Consciously Reflect on your Progress

You should always take some time to conscientiously reflect on the feedback you got on an exam/assessment/quiz/homework after you receive it. Like literally close your eyes and take a few minutes to ask yourself these questions:
  1. Does this feedback/score make me happy? Am I satisfied with this score?
  2. If I want to do better, how could I have better prepared How can I improve?
  3. Should I talk to the instructor or TA for guidance on how to improve?
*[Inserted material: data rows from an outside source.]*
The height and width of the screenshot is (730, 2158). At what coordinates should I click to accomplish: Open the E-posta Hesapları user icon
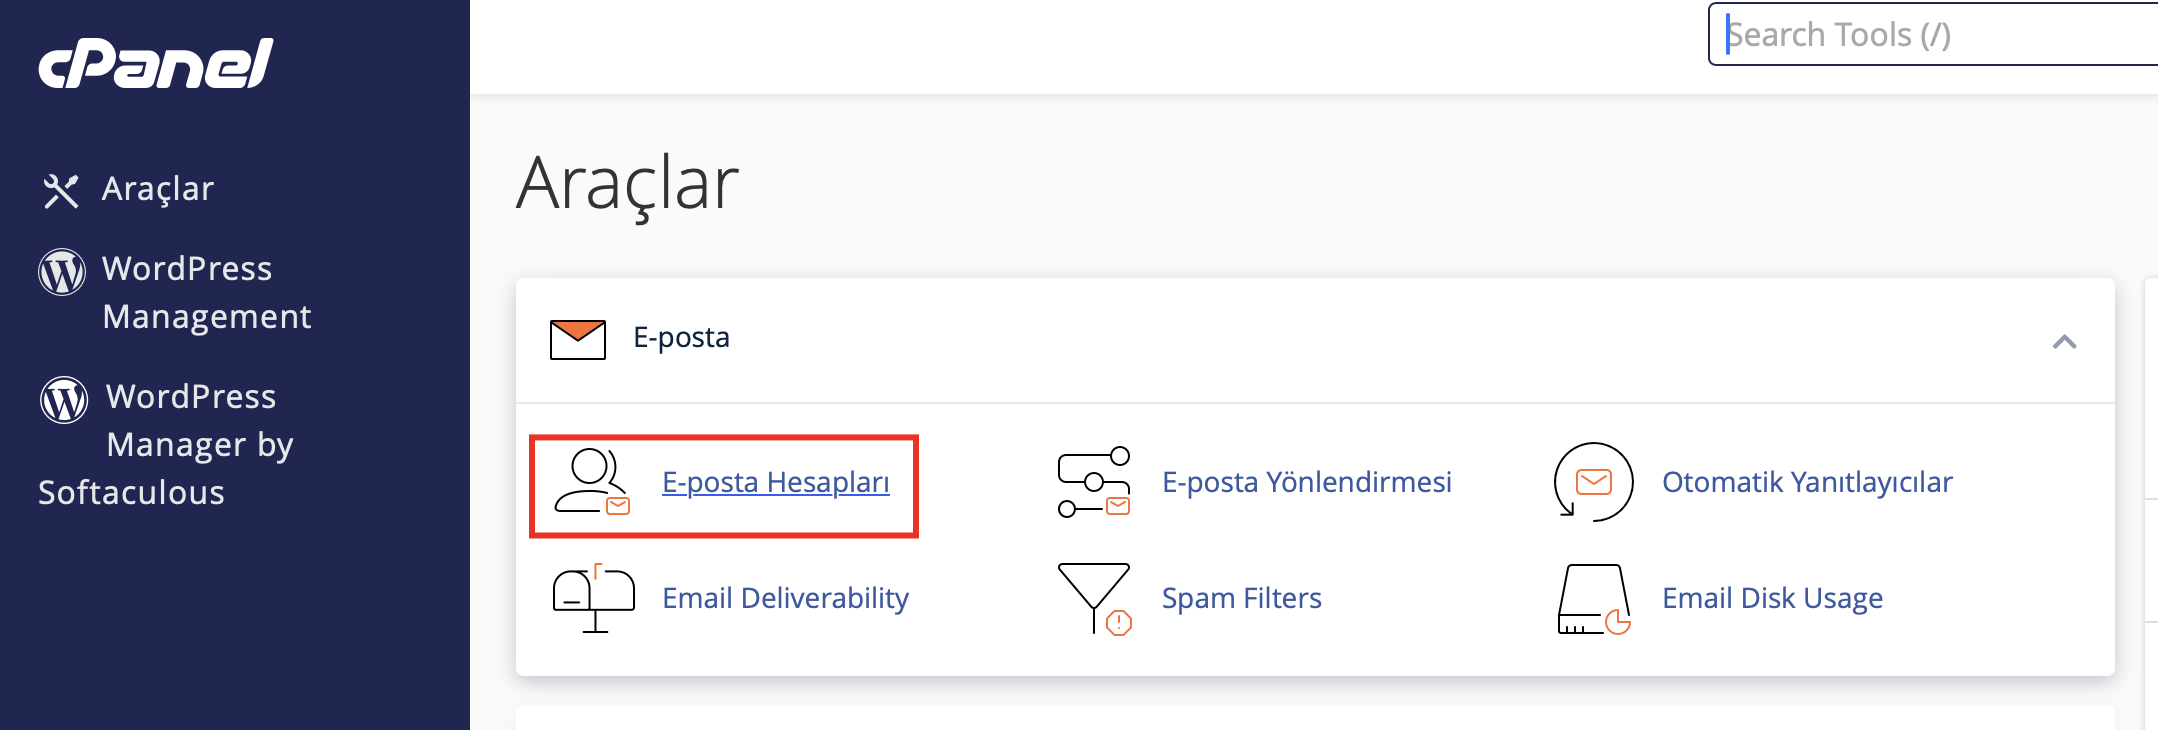(x=592, y=482)
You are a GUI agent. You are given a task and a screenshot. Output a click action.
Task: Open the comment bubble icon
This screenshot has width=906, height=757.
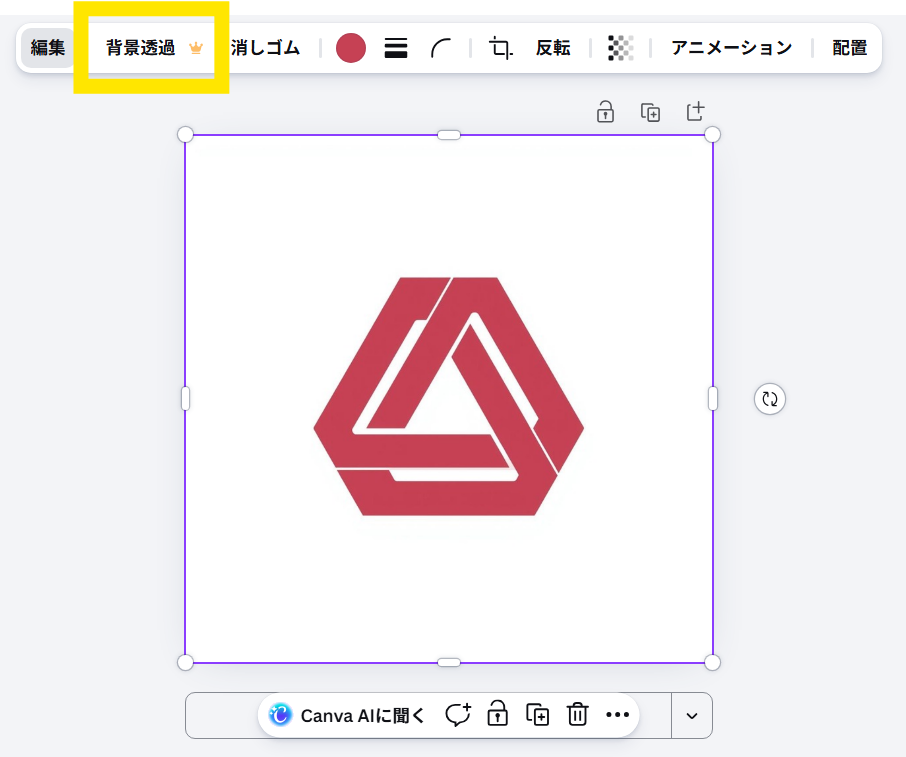coord(458,715)
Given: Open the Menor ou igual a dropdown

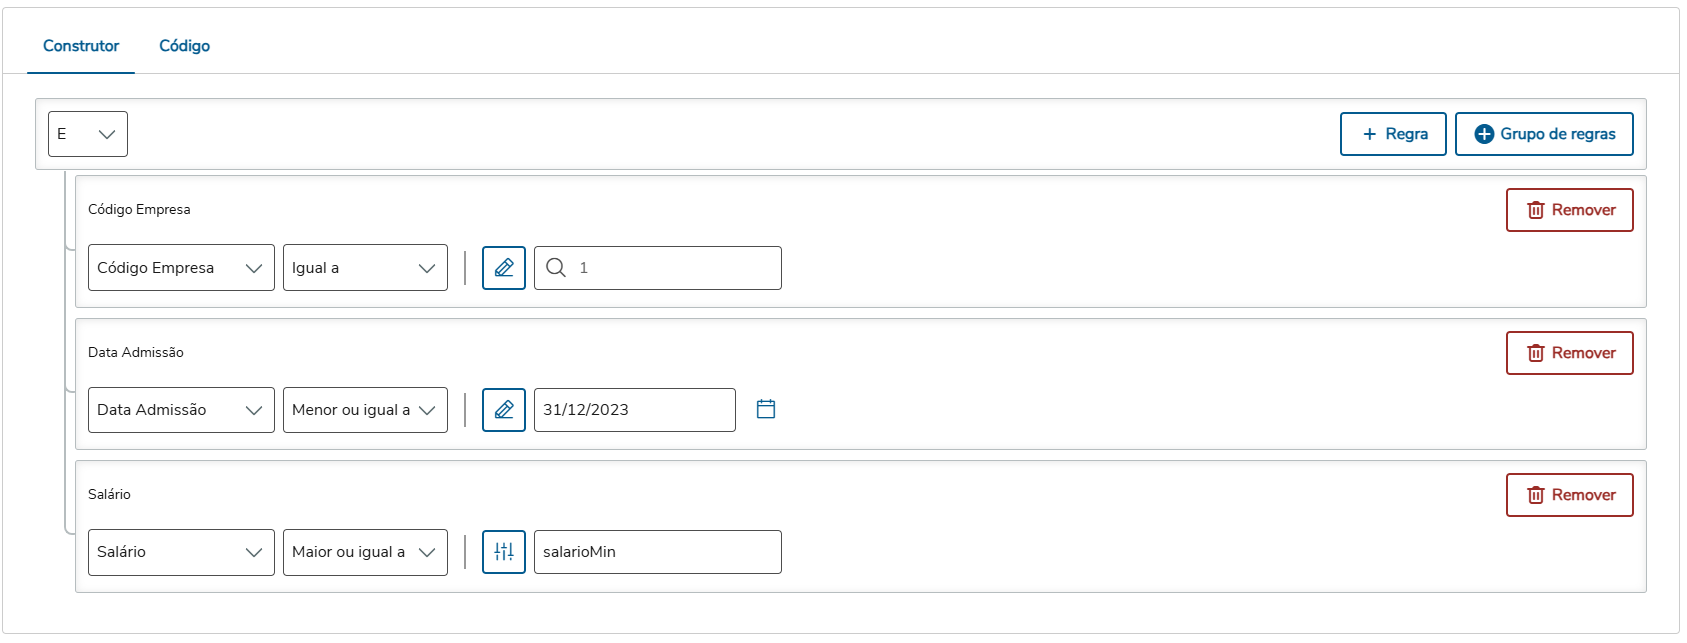Looking at the screenshot, I should point(365,410).
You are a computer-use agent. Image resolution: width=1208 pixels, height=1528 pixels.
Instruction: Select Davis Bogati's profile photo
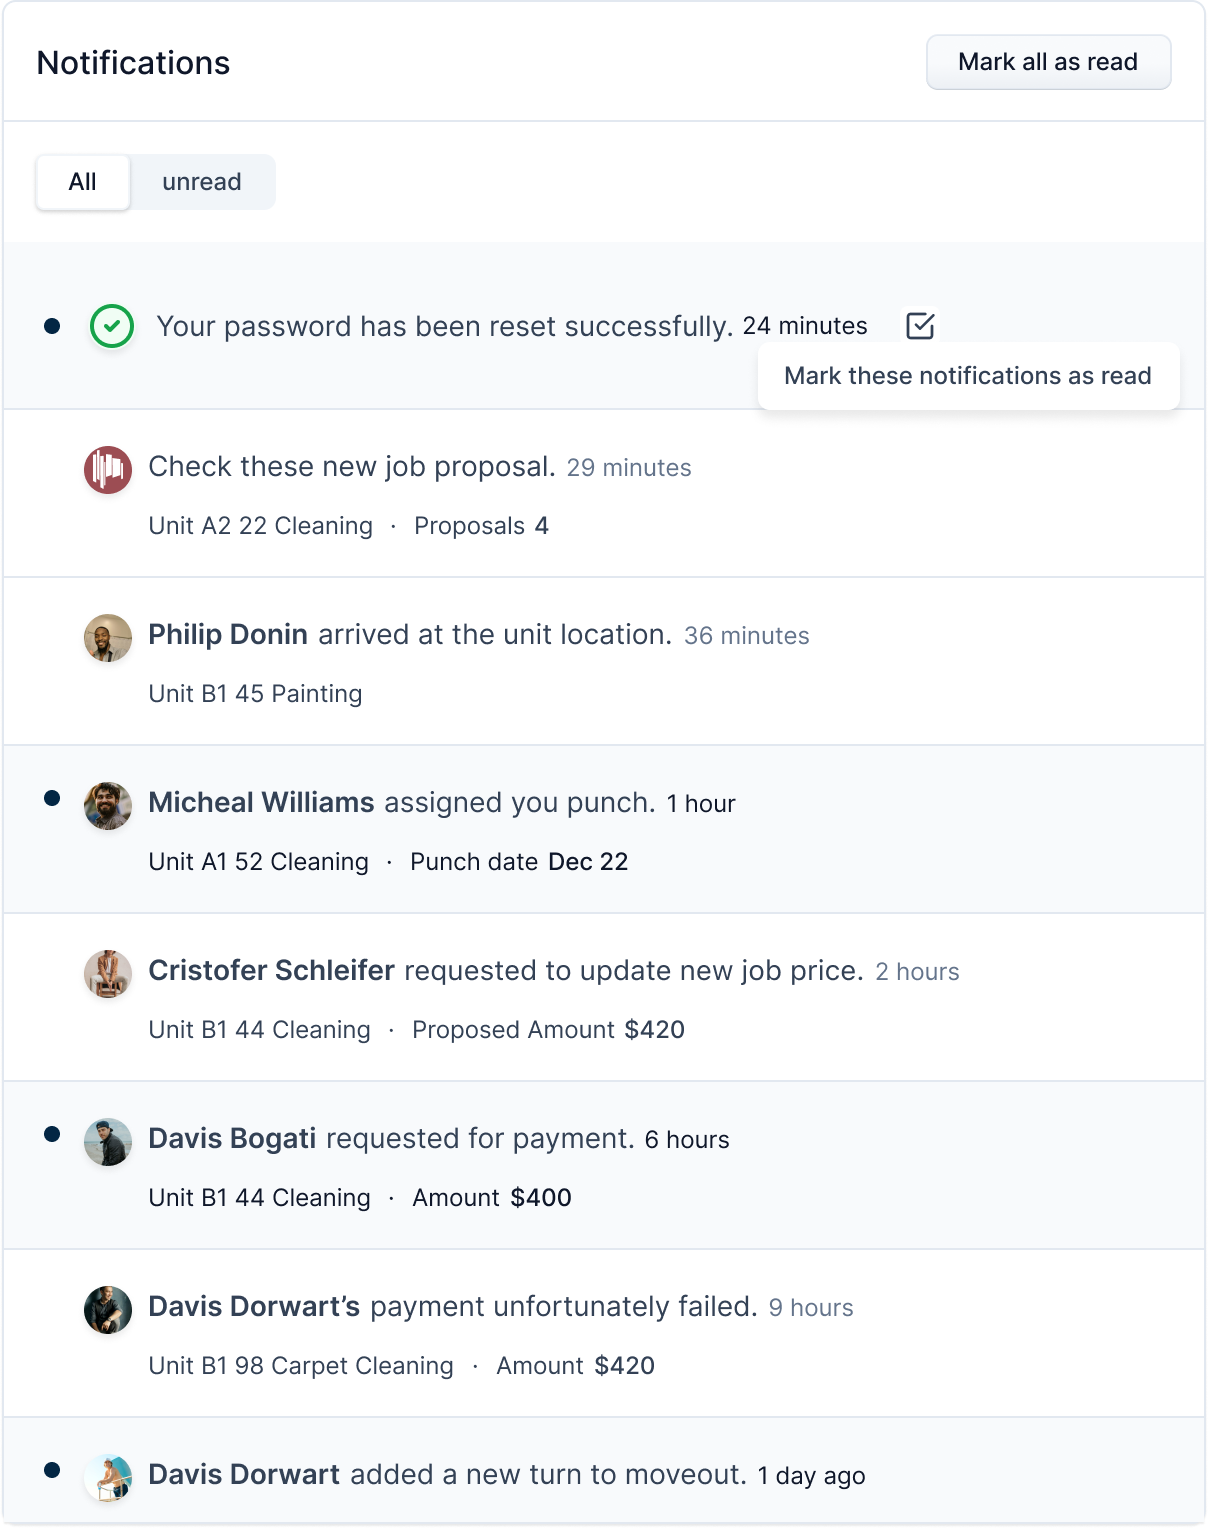108,1142
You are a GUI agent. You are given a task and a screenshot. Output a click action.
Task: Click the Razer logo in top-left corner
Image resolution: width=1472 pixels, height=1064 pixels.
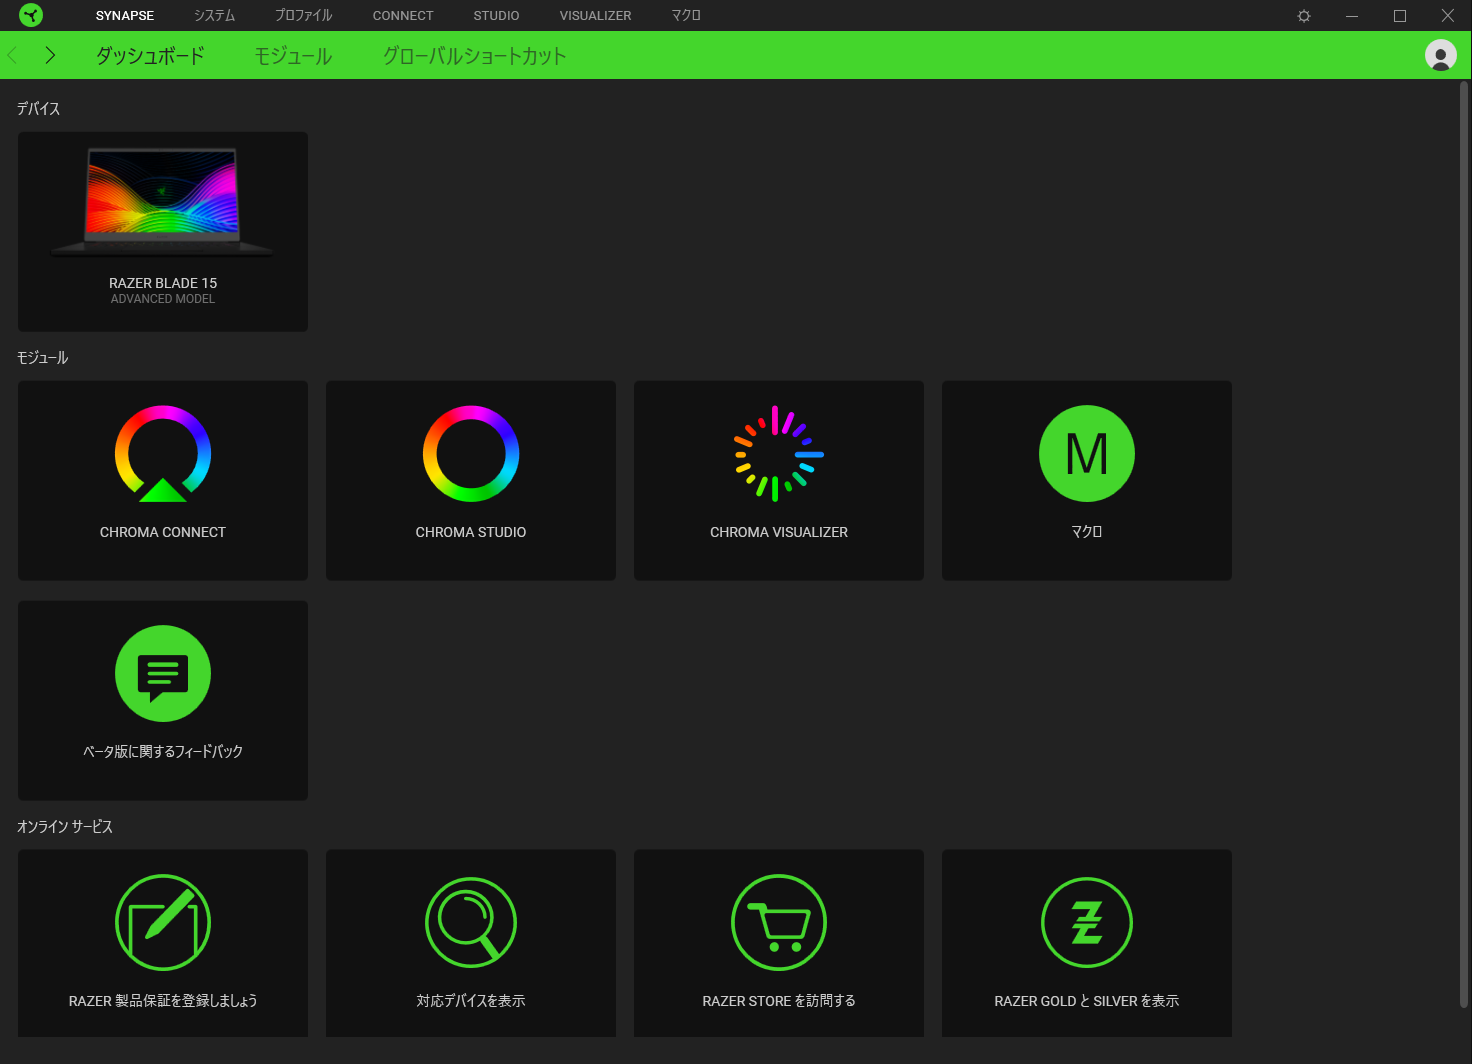coord(31,15)
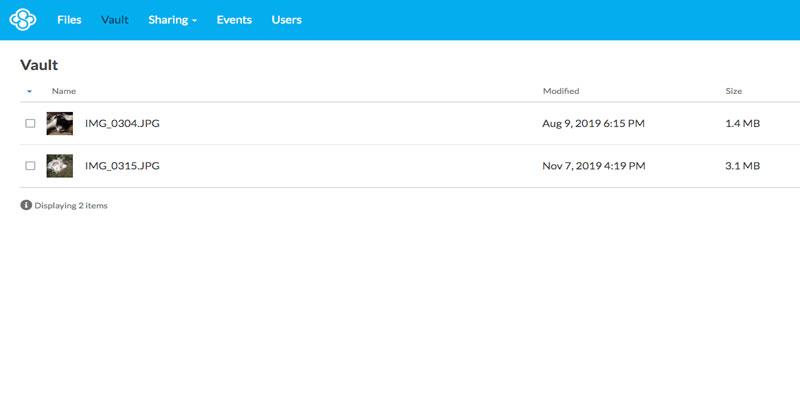
Task: Sort list by Size column header
Action: 734,91
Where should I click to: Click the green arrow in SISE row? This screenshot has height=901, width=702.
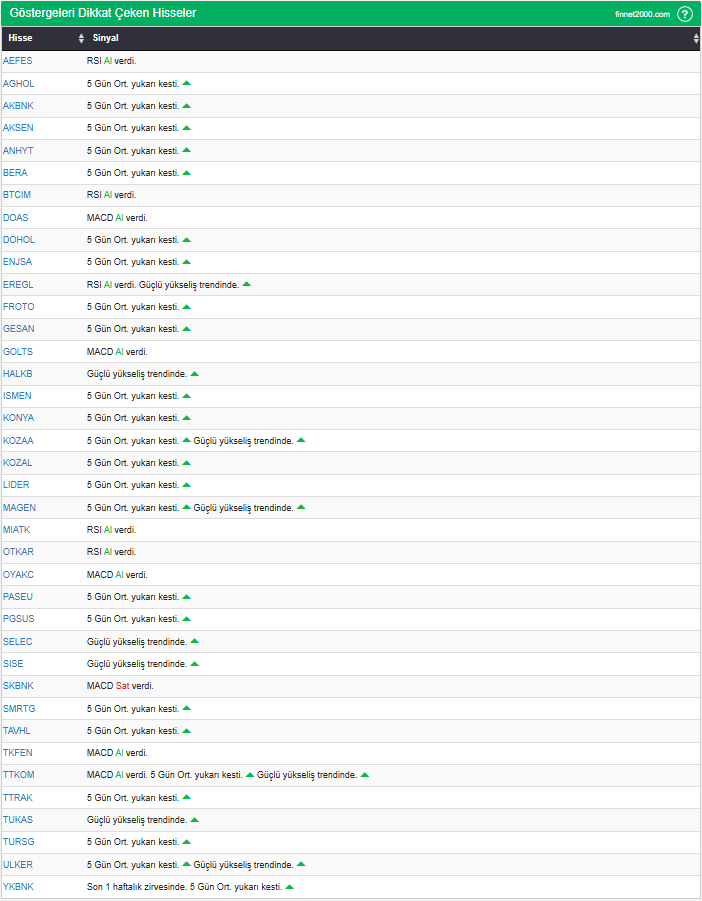tap(194, 664)
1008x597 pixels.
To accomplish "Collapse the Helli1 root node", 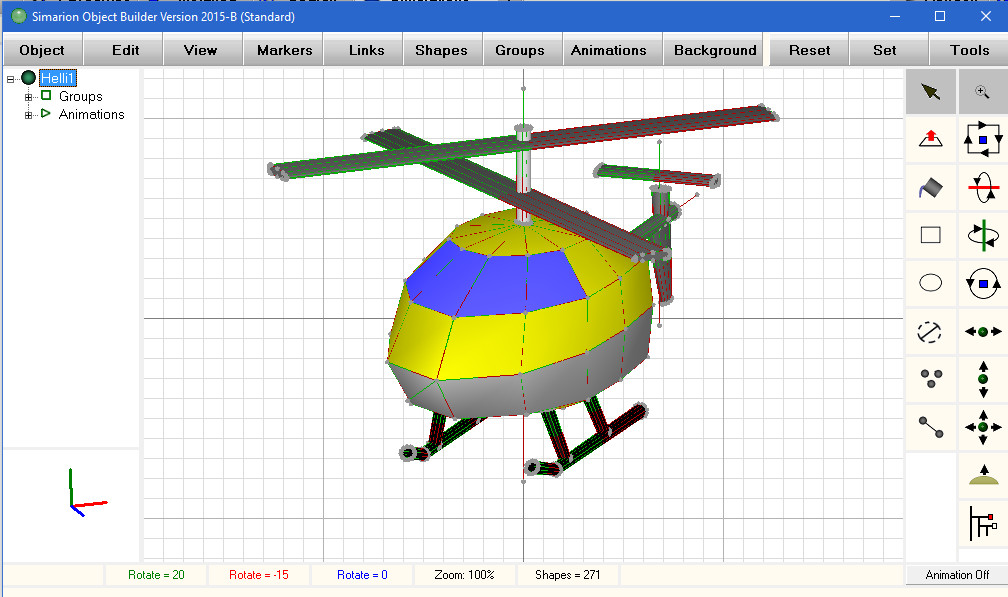I will tap(9, 77).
The Purpose of Exercises is not to Get Good at Exercises

It's important to remember the goal of doing exercises. Start with an analogy: push-ups. You don't do push-ups to get good at doing push-ups. You do push-ups to get stronger, to develop your chest and arm muscles, and to make tasks that use those muscles easier. Similarly the purpose of doing a mathematical exercise is *not* to get good at doing that exercise. It's to practice applying the thoughts and concepts that go into completing that exercise so that you can apply those same thoughts more broadly and solve a variety of problems. Simply focusing on doing the exercises for their own sake is misguided, and harmful to your growth.